=== Collected data entries ===

☆ ☆ ☆

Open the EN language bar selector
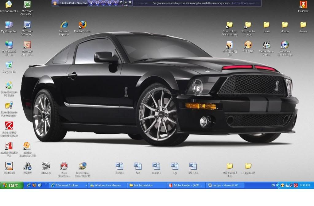This screenshot has width=314, height=206. point(273,185)
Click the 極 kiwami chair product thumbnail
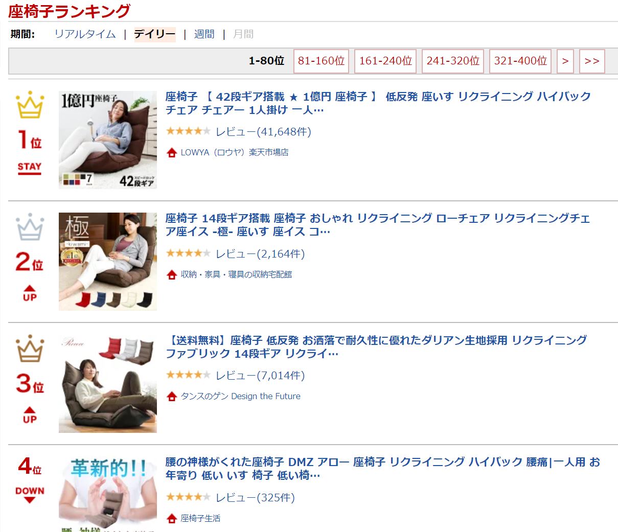 108,262
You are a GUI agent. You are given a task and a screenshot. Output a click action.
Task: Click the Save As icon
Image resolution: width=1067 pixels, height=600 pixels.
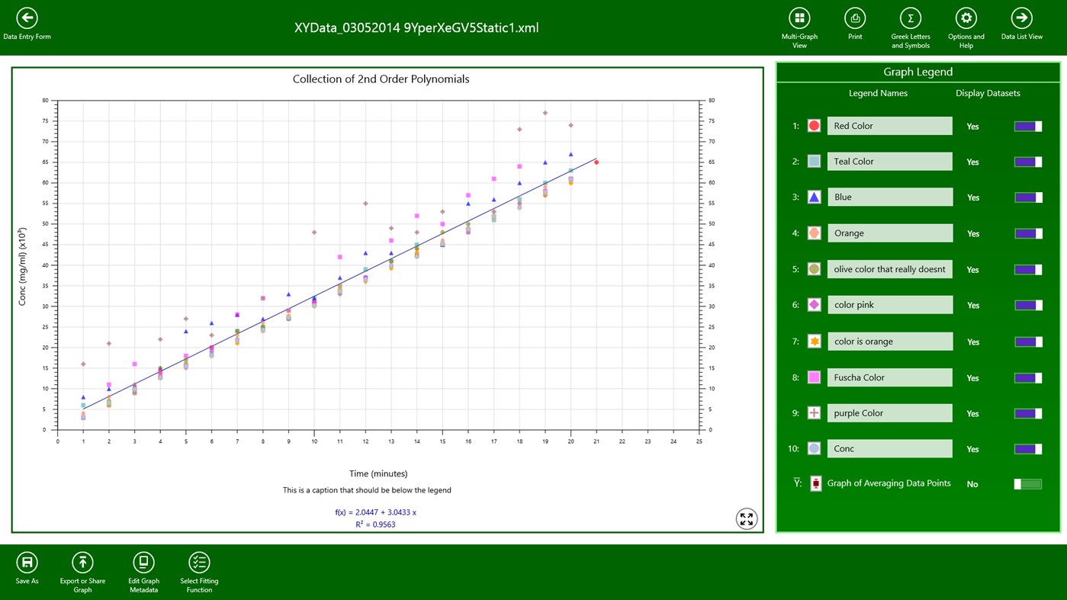tap(27, 563)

☆ ☆ ☆

Reproduce the entries above word for word. Pictures stay out.

=== OUTPUT ===
Open the EN language bar selector
This screenshot has width=314, height=206. point(273,185)
Click the 極 kiwami chair product thumbnail
 108,262
You are a GUI agent. You are given a task and a screenshot. Output a click action.
Task: Click the Save As icon
Image resolution: width=1067 pixels, height=600 pixels.
tap(27, 563)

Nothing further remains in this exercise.